Fixing spacing on integral
You can use the \mathrlap
command, from mathtools. Unrelated: don't use $$ ... $$
, which is a plain TeX construct. Use the LaTeX construct \[ ... \]
instead.
\documentclass{article}
\usepackage{mathtools}
\begin{document}
\[ f(z) = \frac{1}{1-\vert z \vert} \int_{B(\mathrlap{z,1-\vert z\vert)}} f(z)\,\mathrm dz \]
\end{document}
You can manually shift the part using \hspace{-3em}
(which I don't personally prefer) or use \int\limits_{...}
instead.
\documentclass{article}
\begin{document}
$\displaystyle f(z) = \frac{1}{1-\vert z \vert} \int_{B(z,1-\vert z\vert)} \hspace*{-3em}f(z) dz$\\[4ex]

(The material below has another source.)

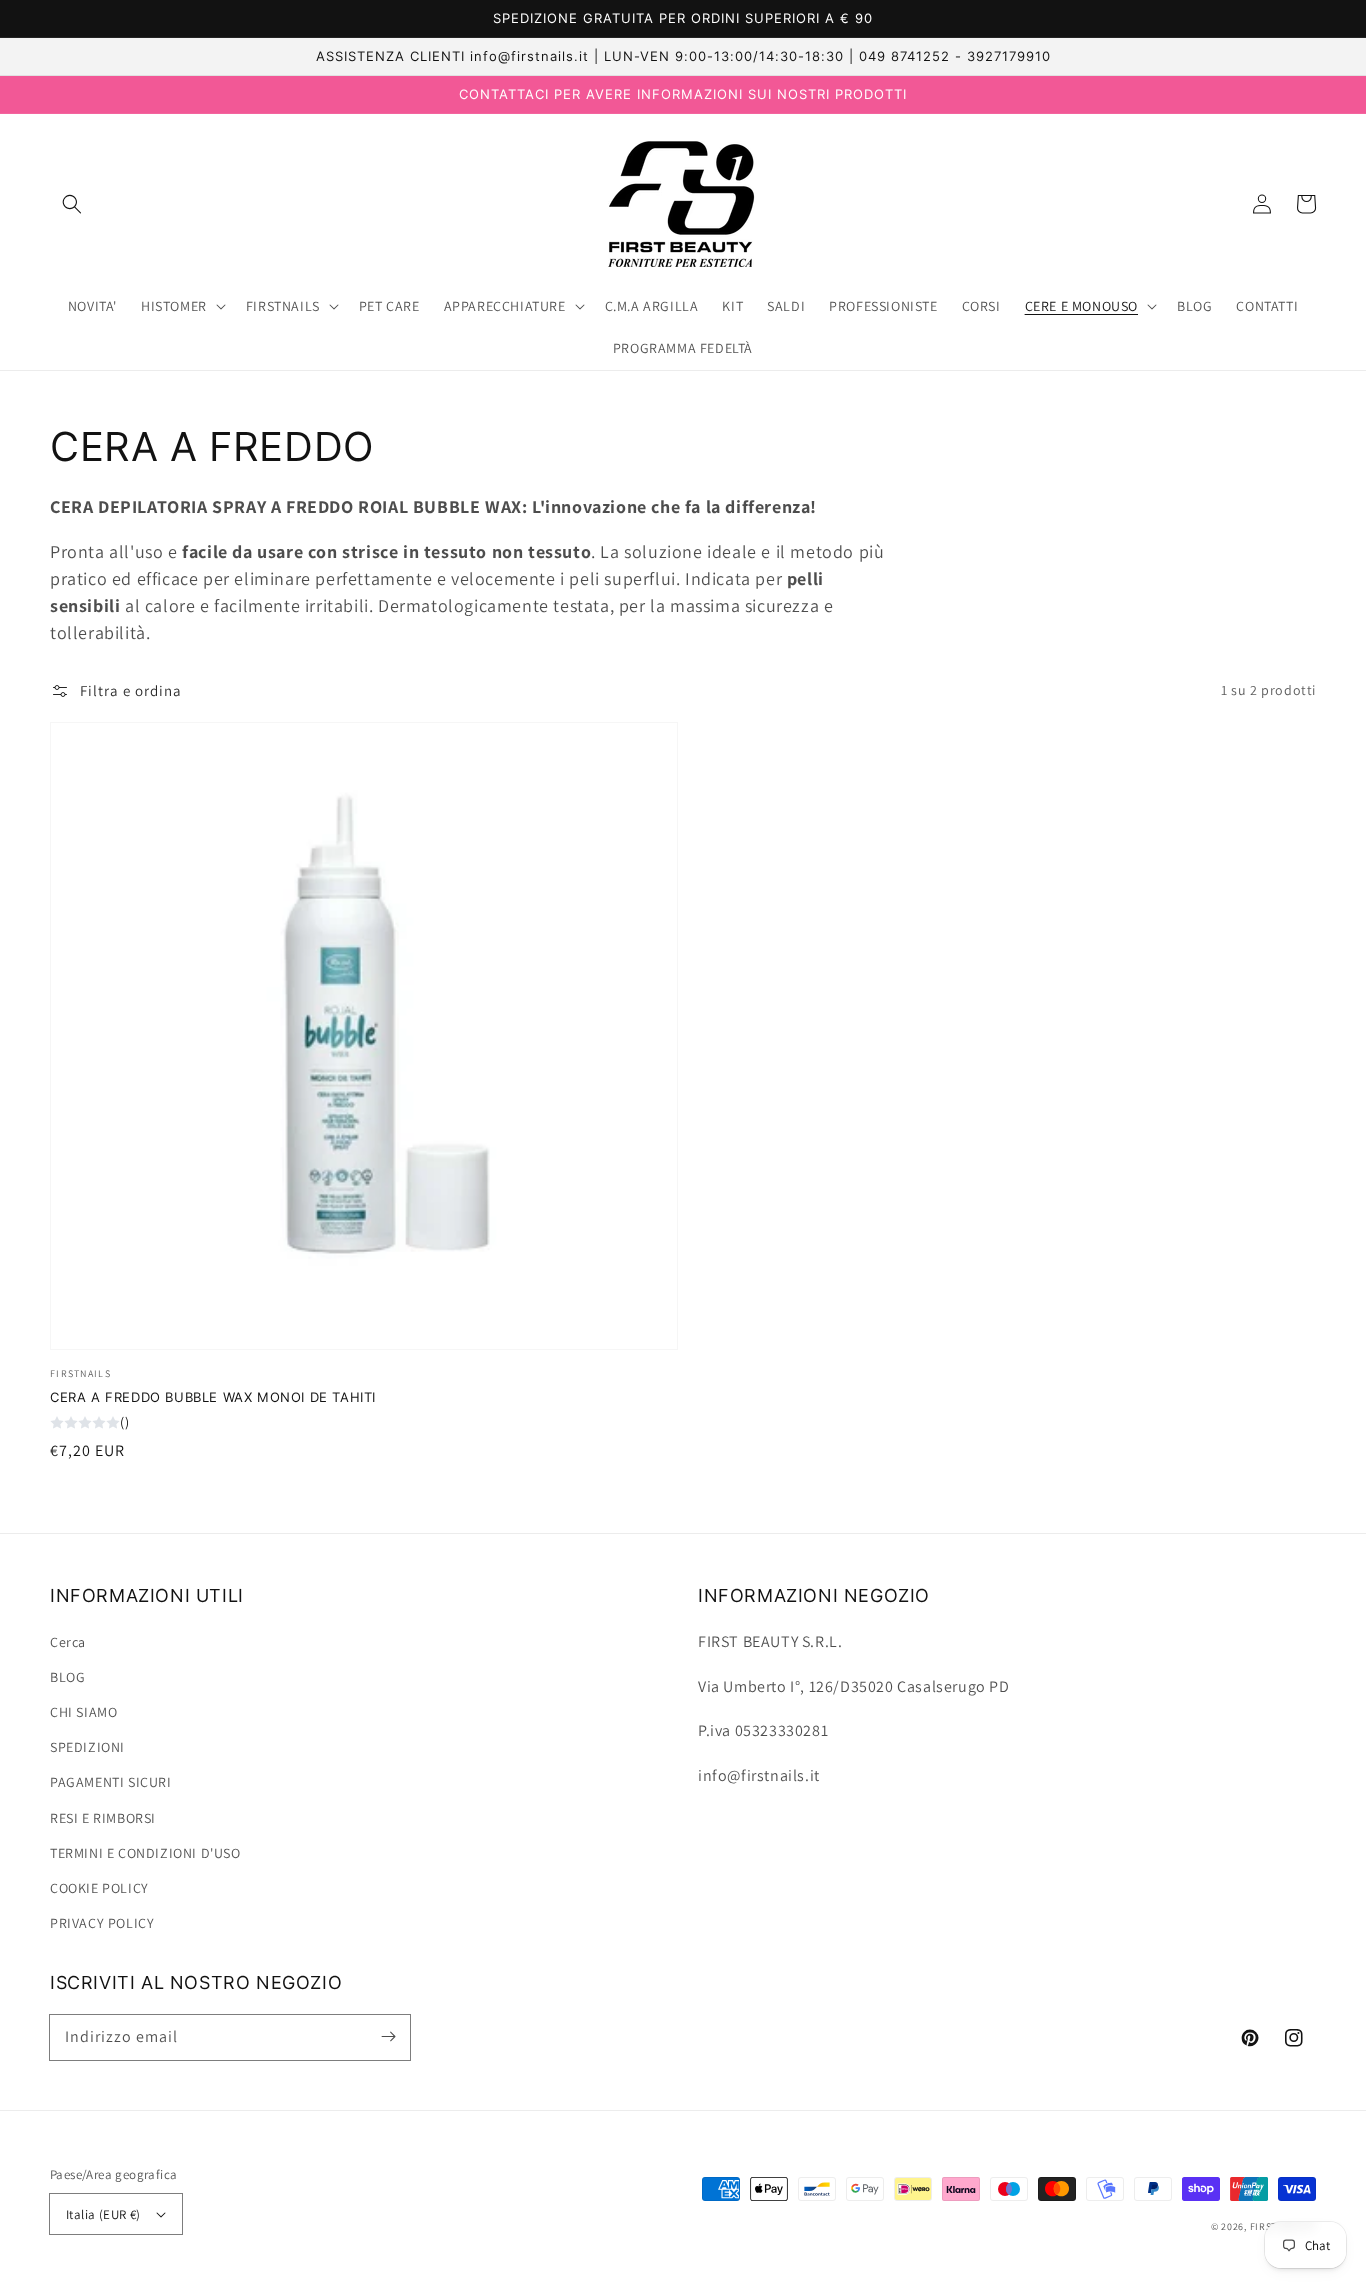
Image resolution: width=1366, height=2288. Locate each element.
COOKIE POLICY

$\displaystyle f(z) = \frac{1}{1-\vert z \vert} \int\limits_{B(z,1-\vert z\vert)} f(z) dz$\\[4ex]
\end{document}
You have several options:
\documentclass{article}
\usepackage{amsmath,mathtools}
\DeclarePairedDelimiter{\abs}{\lvert}{\rvert}
\newcommand{\lowersub}{\smash[b]{\vphantom{\bigg|}}}
\begin{document}
\begin{gather}
f(z) = \frac{1}{1-\abs{z}} \int_{B(z,1-\lvert z\rvert)} f(z)\,dz \\[2ex]
f(z) = \frac{1}{1-\abs{z}} \int_{B(z,1-\lvert z\rvert)} \hspace{-1em} f(z)\,dz \\[2ex]
f(z) = \frac{1}{1-\abs{z}} \int_{\lowersub B(z,1-\lvert z\rvert)} \hspace{-1em} f(z)\,dz \\[2ex]
f(z) = \frac{1}{1-\abs{z}} \int\limits_{B(z,1-\lvert z\rvert)} f(z)\,dz \\[2ex]
f(z) = \frac{1}{1-\abs{z}} \int\limits_{B(z,1-\lvert z\rvert)} \hspace{-1em} f(z)\,dz \\[2ex]
f(z) = \frac{1}{1-\abs{z}} \smashoperator[r]{\int\limits_{B(z,1-\lvert z\rvert)}} f(z)\,dz
\end{gather}
\end{document}
(1) is the default.
(2) should be avoided, because the subscript clashes with the function; even worse if the amount of backing up is larger.
(3) corrects a bit what is in (2), but I'd avoid large backup anyway.
(4) is fine, in my opinion.
(5) could be an improvement for somebody.
(6) could also be an improvement, but is too tight to my eyes.